Repetition detection structure.

Discussion of chess software programming and technical issues.

Moderators: hgm, Rebel, chrisw

gladius
Posts: 568
Joined: Tue Dec 12, 2006 10:10 am
Full name: Gary Linscott

Re: Repetition detection structure.

Post by gladius »

Uri Blass wrote:Maybe the 50 move rule could convince garbochess to push a pawn but I am unsure about it and even assuming garbo push the h pawn I am not sure if garbo could win it.
Garbochess 0.21 didn't implement the 50 move rule, so it wouldn't push the pawn, and would probably happily walk into the draw. It seems like the GUI resign threshold is set a bit too low in this case, as engines are notorious for thinking they have big endgame advantages, when they don't really exist :).
User avatar
Graham Banks
Posts: 41423
Joined: Sun Feb 26, 2006 10:52 am
Location: Auckland, NZ

Re: Repetition detection structure.

Post by Graham Banks »

hgm wrote:Well, I just gave the proof above, didn't I?
You're correct. The game will be edited to a draw. Apologies for the error.

Regards, Graham.
gbanksnz at gmail.com
User avatar
hgm
Posts: 27790
Joined: Fri Mar 10, 2006 10:06 am
Location: Amsterdam
Full name: H G Muller

Re: Repetition detection structure.

Post by hgm »

gladius wrote: It seems like the GUI resign threshold is set a bit too low in this case, as engines are notorious for thinking they have big endgame advantages, when they don't really exist :).
Well, this is basically my point, to which I did not get a clear answer so far. Why was the sero awarded? Was this because of scores the engines print?
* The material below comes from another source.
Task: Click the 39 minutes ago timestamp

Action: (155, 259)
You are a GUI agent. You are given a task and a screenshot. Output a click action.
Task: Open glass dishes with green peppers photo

If so, I can easily fix it and earn a couple of dozen Elo points by having Joker always print a score of +100.

But I think CCRL would need to do some heavy soul searching if they really want to give engines that print a fixed +100 as score a higher rating on their list than engines that print, say, the material balance...
User avatar
Graham Banks
Posts: 41423
Joined: Sun Feb 26, 2006 10:52 am
Location: Auckland, NZ

Re: Repetition detection structure.

Post by Graham Banks »

hgm wrote:
gladius wrote: It seems like the GUI resign threshold is set a bit too low in this case, as engines are notorious for thinking they have big endgame advantages, when they don't really exist :).
Well, this is basically my point, to which I did not get a clear answer so far. Why was the sero awarded? Was this because of scores the engines print? If so, I can easily fix it and earn a couple of dozen Elo points by having Joker always print a score of +100.

But I think CCRL would need to do some heavy soul searching if they really want to give engines that print a fixed +100 as score a higher rating on their list than engines that print, say, the material balance...
There is a good argument not to allow the GUI to interfere at all with resignations or draw acceptance and to allow games to play out to mate or a draw by stalemate, insufficient material or threefold repetition.
However, at longer time controls, that could lead to interminably long and boring games. Therefore testers have the choice to allow the GUI to use the etiquette (draw) and resignation options.
User adjudication is rare and only used when the result is a foregone conclusion. In the case you cited as a draw, an inexcusable error was made, thus emphasising that the utmost care that must be taken.
With regard to resign thresholds, I think there will always be some cases where resignation is premature because I've seen cases where one engine scores a position as +9 whereas the other engines sees it as a draw.
gbanksnz at gmail.com
gladius
Posts: 568
Joined: Tue Dec 12, 2006 10:10 am
Full name: Gary Linscott

Re: Repetition detection structure.

Post by gladius »

hgm wrote:
gladius wrote: It seems like the GUI resign threshold is set a bit too low in this case, as engines are notorious for thinking they have big endgame advantages, when they don't really exist :).
Well, this is basically my point, to which I did not get a clear answer so far. Why was the sero awarded? Was this because of scores the engines print? If so, I can easily fix it and earn a couple of dozen Elo points by having Joker always print a score of +100.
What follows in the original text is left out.